[TASK]: Rewrite the listing from the line containing "Expand the Рекламодателям" down to the line containing "[x=68, y=61]", replacing "checkbox" with "check box" and leaving everything else unchanged. Return only those lines.

[GIVEN DATA]:
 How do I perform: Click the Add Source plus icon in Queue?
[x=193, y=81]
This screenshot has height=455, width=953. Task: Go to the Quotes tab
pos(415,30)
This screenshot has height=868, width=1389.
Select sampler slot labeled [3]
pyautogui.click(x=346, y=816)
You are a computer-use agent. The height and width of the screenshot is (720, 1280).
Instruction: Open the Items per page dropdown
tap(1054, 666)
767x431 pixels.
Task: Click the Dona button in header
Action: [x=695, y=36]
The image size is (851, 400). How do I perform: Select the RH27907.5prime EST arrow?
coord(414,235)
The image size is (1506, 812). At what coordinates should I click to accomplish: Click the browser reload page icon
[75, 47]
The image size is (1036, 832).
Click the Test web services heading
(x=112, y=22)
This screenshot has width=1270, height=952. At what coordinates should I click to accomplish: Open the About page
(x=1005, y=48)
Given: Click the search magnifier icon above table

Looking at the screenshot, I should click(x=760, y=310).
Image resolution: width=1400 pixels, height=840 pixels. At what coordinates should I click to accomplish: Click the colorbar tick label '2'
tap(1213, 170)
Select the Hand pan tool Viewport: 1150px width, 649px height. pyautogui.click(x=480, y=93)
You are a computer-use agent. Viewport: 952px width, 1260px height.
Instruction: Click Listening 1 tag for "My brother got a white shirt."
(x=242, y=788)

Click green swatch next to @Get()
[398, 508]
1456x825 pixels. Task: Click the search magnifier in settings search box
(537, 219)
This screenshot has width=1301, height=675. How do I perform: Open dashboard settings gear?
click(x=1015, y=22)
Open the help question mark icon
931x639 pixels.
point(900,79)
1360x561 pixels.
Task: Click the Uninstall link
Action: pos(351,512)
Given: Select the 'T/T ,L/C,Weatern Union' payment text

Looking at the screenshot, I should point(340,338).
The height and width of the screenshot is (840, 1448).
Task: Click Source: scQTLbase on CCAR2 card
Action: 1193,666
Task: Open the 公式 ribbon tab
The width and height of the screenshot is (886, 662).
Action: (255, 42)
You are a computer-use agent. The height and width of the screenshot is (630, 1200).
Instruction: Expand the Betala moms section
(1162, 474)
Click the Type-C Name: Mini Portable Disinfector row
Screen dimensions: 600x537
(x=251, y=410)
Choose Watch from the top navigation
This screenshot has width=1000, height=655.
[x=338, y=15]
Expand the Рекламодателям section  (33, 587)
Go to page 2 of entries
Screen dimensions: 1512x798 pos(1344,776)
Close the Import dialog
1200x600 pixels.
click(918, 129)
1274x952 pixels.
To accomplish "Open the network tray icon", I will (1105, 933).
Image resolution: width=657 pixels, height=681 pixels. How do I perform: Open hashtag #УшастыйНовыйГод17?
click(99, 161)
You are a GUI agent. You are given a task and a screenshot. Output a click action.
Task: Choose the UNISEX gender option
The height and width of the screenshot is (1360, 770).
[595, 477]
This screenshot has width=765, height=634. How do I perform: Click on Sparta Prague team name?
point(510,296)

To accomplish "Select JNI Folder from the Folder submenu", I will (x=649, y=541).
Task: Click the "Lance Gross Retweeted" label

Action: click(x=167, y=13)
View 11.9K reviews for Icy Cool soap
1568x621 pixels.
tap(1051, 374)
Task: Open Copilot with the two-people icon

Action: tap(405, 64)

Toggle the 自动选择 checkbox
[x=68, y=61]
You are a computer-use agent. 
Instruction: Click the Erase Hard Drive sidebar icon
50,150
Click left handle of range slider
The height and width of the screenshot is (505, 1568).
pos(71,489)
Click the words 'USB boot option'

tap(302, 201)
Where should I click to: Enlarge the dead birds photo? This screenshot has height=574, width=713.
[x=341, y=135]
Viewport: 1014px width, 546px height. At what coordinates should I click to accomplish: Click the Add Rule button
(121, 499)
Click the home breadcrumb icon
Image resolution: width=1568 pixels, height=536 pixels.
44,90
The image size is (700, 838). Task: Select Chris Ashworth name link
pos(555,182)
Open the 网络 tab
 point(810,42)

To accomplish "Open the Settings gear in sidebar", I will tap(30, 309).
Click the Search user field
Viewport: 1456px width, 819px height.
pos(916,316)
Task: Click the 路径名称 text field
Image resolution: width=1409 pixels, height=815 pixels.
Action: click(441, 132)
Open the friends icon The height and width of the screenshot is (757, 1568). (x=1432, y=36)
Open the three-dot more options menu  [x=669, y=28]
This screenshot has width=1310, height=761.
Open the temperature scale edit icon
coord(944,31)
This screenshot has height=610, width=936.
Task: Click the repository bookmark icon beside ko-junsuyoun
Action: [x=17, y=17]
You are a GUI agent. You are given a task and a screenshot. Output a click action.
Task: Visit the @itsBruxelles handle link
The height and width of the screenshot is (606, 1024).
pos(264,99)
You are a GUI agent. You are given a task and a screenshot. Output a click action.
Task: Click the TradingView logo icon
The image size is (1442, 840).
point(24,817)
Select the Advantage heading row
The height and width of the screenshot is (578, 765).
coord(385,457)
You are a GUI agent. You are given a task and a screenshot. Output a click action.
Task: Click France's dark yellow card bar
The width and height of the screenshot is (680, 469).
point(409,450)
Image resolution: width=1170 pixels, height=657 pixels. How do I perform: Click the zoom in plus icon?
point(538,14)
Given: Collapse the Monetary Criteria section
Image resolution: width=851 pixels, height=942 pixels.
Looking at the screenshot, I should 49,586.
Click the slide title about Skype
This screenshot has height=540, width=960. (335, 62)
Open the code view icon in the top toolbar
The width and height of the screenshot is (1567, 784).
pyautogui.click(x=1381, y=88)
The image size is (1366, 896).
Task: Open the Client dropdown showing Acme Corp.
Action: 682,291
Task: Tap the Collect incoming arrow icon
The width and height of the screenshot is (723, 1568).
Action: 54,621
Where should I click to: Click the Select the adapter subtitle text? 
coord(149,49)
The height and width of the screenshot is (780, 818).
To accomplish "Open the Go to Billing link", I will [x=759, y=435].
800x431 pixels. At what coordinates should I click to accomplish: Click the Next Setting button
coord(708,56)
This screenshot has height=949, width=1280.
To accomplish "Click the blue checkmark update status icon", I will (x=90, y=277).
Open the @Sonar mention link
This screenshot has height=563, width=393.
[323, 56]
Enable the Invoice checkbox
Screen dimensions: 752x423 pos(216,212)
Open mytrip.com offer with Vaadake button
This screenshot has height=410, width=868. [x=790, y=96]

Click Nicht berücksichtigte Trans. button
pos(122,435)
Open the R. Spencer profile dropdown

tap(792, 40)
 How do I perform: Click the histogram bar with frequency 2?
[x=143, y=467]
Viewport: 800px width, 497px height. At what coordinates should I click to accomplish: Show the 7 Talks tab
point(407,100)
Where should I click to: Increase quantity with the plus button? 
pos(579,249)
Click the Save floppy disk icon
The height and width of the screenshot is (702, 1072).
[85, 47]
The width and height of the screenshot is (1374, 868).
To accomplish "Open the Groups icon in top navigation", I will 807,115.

[FINAL RESULT]:
Expand the Рекламодателям section  (33, 587)
Go to page 2 of entries
Screen dimensions: 1512x798 pos(1344,776)
Close the Import dialog
1200x600 pixels.
click(918, 129)
1274x952 pixels.
To accomplish "Open the network tray icon", I will (1105, 933).
Image resolution: width=657 pixels, height=681 pixels. How do I perform: Open hashtag #УшастыйНовыйГод17?
click(99, 161)
You are a GUI agent. You are given a task and a screenshot. Output a click action.
Task: Choose the UNISEX gender option
The height and width of the screenshot is (1360, 770).
[595, 477]
This screenshot has width=765, height=634. How do I perform: Click on Sparta Prague team name?
point(510,296)

To accomplish "Select JNI Folder from the Folder submenu", I will (x=649, y=541).
Task: Click the "Lance Gross Retweeted" label

Action: click(x=167, y=13)
View 11.9K reviews for Icy Cool soap
1568x621 pixels.
tap(1051, 374)
Task: Open Copilot with the two-people icon

Action: tap(405, 64)

Toggle the 自动选择 check box
[x=68, y=61]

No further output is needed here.